We say this: We require at least two weeks’ notice before anything is published. You’ll get a lot of news from your blog posts, you’ll see that the number of issues is decreasing, you’ll start to have positive things to say about security audit feedback, etc. We will continue to keep you updated.

What about the feature list? We talked about this mostly in the Boot Process post, but again, Frontier…

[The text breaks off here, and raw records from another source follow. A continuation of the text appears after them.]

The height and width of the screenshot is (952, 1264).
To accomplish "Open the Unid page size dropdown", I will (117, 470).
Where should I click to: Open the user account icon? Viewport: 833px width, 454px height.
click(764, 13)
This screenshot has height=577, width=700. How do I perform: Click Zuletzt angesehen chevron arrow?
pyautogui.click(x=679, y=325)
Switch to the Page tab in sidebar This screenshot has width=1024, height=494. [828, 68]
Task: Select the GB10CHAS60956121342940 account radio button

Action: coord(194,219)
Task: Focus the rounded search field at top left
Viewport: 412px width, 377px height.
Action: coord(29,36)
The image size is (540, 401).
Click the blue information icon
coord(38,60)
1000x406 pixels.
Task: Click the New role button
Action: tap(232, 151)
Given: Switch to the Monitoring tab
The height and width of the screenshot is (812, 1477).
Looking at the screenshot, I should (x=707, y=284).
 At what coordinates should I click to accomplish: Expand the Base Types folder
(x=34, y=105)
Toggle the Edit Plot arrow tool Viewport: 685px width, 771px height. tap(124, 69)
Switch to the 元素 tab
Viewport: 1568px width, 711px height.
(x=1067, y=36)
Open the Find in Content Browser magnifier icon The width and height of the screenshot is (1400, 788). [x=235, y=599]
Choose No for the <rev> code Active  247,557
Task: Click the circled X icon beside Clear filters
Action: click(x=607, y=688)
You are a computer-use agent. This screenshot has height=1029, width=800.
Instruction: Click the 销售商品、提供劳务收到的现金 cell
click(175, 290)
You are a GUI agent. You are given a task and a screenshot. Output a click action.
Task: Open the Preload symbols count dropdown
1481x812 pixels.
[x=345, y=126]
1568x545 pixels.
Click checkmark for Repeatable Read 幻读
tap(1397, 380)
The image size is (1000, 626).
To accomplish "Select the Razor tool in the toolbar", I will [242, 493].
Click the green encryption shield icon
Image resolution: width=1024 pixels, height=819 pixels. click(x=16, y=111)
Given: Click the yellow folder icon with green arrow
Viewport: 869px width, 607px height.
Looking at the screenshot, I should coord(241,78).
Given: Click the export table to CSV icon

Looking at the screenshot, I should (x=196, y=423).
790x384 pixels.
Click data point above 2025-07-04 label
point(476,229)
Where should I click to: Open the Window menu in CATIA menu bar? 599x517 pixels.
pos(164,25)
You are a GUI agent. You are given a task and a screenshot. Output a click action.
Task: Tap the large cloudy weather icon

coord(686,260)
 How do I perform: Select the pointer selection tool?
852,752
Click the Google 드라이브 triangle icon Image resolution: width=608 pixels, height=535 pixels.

  • Must be a command line client only
  • It will be mined at the normal 10% rate, but this will be real Ether
  • Includes the full blockchain feature set including smart contracts and logs, but everything but your account balance will be erased when Homestead launches

  • We are working with exchanges to make ETH exchangeable during the Frontier period
  • For security, the blockchain is manually checkpointed every 24 hours and any reported anomalies are investigated.
  • Official exchanges use this checkpoint service to protect trading assets from potential blockchain rollbacks.

  • In the event of a particularly severe failure, the Foundation may shut down Frontier Checkpoints entirely and release client upgrades.

In short, we are doing everything possible to make Frontier a safe place where you can test your Ethereum for real value, but at the same time we strongly discourage you from using your Ethereum on the Frontier network, which you don’t want to lose. I’m blocking it.

Frontier is primarily aimed at people creating and testing tools for mining and exchanges, and perhaps a few more hardcore dApp developers. This is not a general release with no expectations for normal users to interact with it, but they may do so just because they can download the client and mine a little Ether. The show actually begins at the homestead. We will tell you more about Homestead features later.

Get more news and keep watching the skies.